Please copy out the listing below, substituting "REDD-plus" for each occurrence of "REDD+" and leaving everything else as it is.

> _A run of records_
================

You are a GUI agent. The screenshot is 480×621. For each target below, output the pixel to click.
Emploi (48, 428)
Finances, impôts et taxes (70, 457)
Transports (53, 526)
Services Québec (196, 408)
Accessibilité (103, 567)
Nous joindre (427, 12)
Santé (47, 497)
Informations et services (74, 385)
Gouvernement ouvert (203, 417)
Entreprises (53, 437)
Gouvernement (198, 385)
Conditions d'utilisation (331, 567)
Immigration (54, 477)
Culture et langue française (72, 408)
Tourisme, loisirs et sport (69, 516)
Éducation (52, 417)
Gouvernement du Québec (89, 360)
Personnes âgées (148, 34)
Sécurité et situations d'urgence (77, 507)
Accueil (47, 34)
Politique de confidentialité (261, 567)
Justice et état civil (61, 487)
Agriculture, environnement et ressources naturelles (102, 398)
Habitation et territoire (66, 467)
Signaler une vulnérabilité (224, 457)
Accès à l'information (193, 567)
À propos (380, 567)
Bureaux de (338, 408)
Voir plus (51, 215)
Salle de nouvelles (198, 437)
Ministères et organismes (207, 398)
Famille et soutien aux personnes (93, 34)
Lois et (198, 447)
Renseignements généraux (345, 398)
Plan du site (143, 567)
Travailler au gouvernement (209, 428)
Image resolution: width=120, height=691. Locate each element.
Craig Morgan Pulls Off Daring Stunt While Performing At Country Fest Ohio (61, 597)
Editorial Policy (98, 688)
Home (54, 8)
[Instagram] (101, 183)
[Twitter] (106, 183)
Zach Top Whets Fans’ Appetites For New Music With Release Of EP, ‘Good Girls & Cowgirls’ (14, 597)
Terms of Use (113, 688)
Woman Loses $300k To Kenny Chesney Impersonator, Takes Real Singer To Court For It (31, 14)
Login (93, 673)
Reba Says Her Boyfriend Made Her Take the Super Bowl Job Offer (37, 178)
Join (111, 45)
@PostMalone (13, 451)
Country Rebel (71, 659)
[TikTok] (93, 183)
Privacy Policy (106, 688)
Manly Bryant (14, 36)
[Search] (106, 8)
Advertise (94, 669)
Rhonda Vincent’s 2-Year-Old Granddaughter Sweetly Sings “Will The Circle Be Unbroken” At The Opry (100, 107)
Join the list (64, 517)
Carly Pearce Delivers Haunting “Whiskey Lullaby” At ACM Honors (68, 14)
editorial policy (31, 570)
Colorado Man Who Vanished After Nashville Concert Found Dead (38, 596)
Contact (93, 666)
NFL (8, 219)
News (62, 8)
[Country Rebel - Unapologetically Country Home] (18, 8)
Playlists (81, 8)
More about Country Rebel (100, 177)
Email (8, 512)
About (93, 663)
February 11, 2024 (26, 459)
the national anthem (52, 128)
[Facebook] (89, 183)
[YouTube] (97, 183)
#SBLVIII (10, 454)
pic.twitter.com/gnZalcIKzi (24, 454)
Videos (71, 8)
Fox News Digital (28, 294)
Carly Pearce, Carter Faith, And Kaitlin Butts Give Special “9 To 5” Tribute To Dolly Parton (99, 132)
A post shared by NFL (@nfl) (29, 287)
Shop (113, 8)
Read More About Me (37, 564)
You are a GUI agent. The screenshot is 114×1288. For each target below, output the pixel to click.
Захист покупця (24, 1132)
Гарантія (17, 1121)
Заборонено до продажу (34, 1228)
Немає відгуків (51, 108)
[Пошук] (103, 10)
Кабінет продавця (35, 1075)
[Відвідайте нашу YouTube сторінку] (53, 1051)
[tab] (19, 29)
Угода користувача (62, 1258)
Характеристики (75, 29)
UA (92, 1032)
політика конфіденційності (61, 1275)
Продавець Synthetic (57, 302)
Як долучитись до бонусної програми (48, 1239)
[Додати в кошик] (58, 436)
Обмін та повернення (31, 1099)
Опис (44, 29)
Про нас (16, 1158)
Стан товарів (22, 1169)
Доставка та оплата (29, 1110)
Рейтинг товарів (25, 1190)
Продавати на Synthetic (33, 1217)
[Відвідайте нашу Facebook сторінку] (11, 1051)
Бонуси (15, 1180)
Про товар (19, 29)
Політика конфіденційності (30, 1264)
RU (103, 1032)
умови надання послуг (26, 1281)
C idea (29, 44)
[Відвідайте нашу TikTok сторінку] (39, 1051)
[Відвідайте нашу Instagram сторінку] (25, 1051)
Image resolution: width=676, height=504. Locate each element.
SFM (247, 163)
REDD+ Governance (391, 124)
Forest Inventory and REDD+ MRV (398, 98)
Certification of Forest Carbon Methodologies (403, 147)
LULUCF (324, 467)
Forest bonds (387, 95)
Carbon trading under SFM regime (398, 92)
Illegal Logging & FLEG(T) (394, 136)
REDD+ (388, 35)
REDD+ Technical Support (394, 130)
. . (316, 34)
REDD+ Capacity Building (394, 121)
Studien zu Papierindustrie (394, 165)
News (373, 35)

================

> _Correct answer_
You are a GUI agent. The screenshot is 480×621. For each target below, output the pixel to click.
Emploi (48, 428)
Finances, impôts et taxes (70, 457)
Transports (53, 526)
Services Québec (196, 408)
Accessibilité (103, 567)
Nous joindre (427, 12)
Santé (47, 497)
Informations et services (74, 385)
Gouvernement ouvert (203, 417)
Entreprises (53, 437)
Gouvernement (198, 385)
Conditions d'utilisation (331, 567)
Immigration (54, 477)
Culture et langue française (72, 408)
Tourisme, loisirs et sport (69, 516)
Éducation (52, 417)
Gouvernement du Québec (89, 360)
Personnes âgées (148, 34)
Sécurité et situations d'urgence (77, 507)
Accueil (47, 34)
Politique de confidentialité (261, 567)
Justice et état civil (61, 487)
Agriculture, environnement et ressources naturelles (102, 398)
Habitation et territoire (66, 467)
Signaler une vulnérabilité (224, 457)
Accès à l'information (193, 567)
À propos (380, 567)
Bureaux de (338, 408)
Voir plus (51, 215)
Salle de nouvelles (198, 437)
Ministères et organismes (207, 398)
Famille et soutien aux personnes (93, 34)
Lois et (198, 447)
Renseignements généraux (345, 398)
Plan du site (143, 567)
Travailler au gouvernement (209, 428)
Image resolution: width=120, height=691. Locate each element.
Craig Morgan Pulls Off Daring Stunt While Performing At Country Fest Ohio (61, 597)
Editorial Policy (98, 688)
Home (54, 8)
[Instagram] (101, 183)
[Twitter] (106, 183)
Zach Top Whets Fans’ Appetites For New Music With Release Of EP, ‘Good Girls & Cowgirls’ (14, 597)
Terms of Use (113, 688)
Woman Loses $300k To Kenny Chesney Impersonator, Takes Real Singer To Court For It (31, 14)
Login (93, 673)
Reba Says Her Boyfriend Made Her Take the Super Bowl Job Offer (37, 178)
Join (111, 45)
@PostMalone (13, 451)
Country Rebel (71, 659)
[TikTok] (93, 183)
Privacy Policy (106, 688)
Manly Bryant (14, 36)
[Search] (106, 8)
Advertise (94, 669)
Rhonda Vincent’s 2-Year-Old Granddaughter Sweetly Sings “Will The Circle Be Unbroken” At The Opry (100, 107)
Join the list (64, 517)
Carly Pearce Delivers Haunting “Whiskey Lullaby” At ACM Honors (68, 14)
editorial policy (31, 570)
Colorado Man Who Vanished After Nashville Concert Found Dead (38, 596)
Contact (93, 666)
NFL (8, 219)
News (62, 8)
[Country Rebel - Unapologetically Country Home] (18, 8)
Playlists (81, 8)
More about Country Rebel (100, 177)
Email (8, 512)
About (93, 663)
February 11, 2024 (26, 459)
the national anthem (52, 128)
[Facebook] (89, 183)
[YouTube] (97, 183)
#SBLVIII (10, 454)
pic.twitter.com/gnZalcIKzi (24, 454)
Videos (71, 8)
Fox News Digital (28, 294)
Carly Pearce, Carter Faith, And Kaitlin Butts Give Special “9 To 5” Tribute To Dolly Parton (99, 132)
A post shared by NFL (@nfl) (29, 287)
Shop (113, 8)
Read More About Me (37, 564)
You are a GUI agent. The screenshot is 114×1288. For each target below, output the pixel to click.
Захист покупця (24, 1132)
Гарантія (17, 1121)
Заборонено до продажу (34, 1228)
Немає відгуків (51, 108)
[Пошук] (103, 10)
Кабінет продавця (35, 1075)
[Відвідайте нашу YouTube сторінку] (53, 1051)
[tab] (19, 29)
Угода користувача (62, 1258)
Характеристики (75, 29)
UA (92, 1032)
політика конфіденційності (61, 1275)
Продавець Synthetic (57, 302)
Як долучитись до бонусної програми (48, 1239)
[Додати в кошик] (58, 436)
Обмін та повернення (31, 1099)
Опис (44, 29)
Про нас (16, 1158)
Стан товарів (22, 1169)
Доставка та оплата (29, 1110)
Рейтинг товарів (25, 1190)
Продавати на Synthetic (33, 1217)
[Відвідайте нашу Facebook сторінку] (11, 1051)
Бонуси (15, 1180)
Про товар (19, 29)
Політика конфіденційності (30, 1264)
RU (103, 1032)
умови надання послуг (26, 1281)
C idea (29, 44)
[Відвідайте нашу TikTok сторінку] (39, 1051)
[Відвідайте нашу Instagram сторінку] (25, 1051)
Image resolution: width=676, height=504. Locate each element.
SFM (247, 163)
REDD-plus Governance (391, 124)
Forest Inventory and REDD-plus MRV (398, 98)
Certification of Forest Carbon Methodologies (403, 147)
LULUCF (324, 467)
Forest bonds (387, 95)
Carbon trading under SFM regime (398, 92)
Illegal Logging & FLEG(T) (394, 136)
REDD-plus (388, 35)
REDD-plus Technical Support (394, 130)
. . (316, 34)
REDD-plus Capacity Building (394, 121)
Studien zu Papierindustrie (394, 165)
News (373, 35)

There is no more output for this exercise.